-- The data follows --

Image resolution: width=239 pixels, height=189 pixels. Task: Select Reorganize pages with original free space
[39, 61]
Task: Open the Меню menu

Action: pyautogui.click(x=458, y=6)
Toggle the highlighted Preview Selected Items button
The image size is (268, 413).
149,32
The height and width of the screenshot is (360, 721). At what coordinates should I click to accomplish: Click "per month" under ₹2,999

-- The data concluded --
-- The data follows --

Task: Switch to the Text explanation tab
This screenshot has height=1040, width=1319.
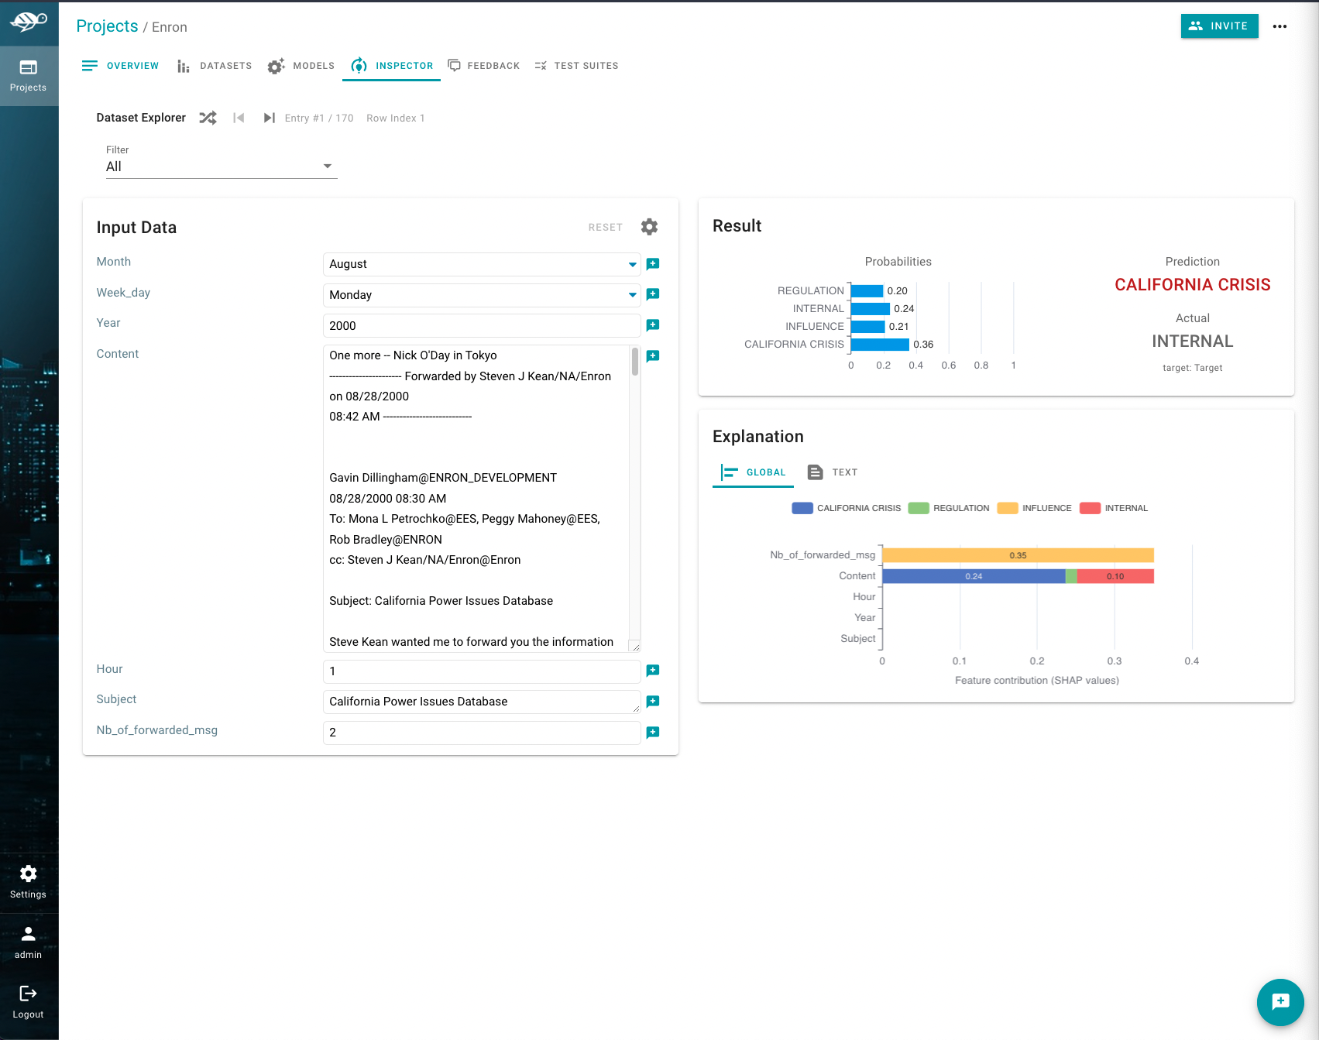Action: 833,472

-- The data concluded --
-- The data follows --

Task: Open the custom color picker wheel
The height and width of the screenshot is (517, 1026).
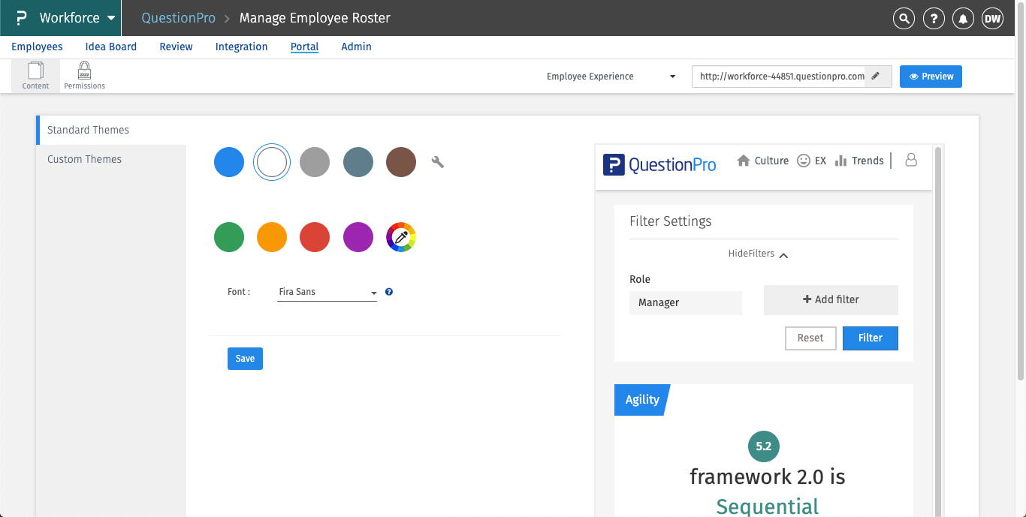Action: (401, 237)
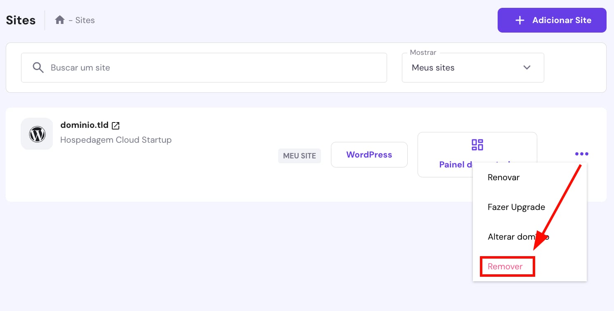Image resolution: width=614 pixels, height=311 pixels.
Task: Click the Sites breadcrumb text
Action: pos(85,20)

-- The data concluded --

> Task description
All that is wanted is a faithful reproduction of the line above with "The image size is (268, 413).", the line with "The height and width of the screenshot is (360, 721).", and every line in between.

> Task result
The image size is (268, 413).
149,32
The height and width of the screenshot is (360, 721). At what coordinates should I click to accomplish: Click "per month" under ₹2,999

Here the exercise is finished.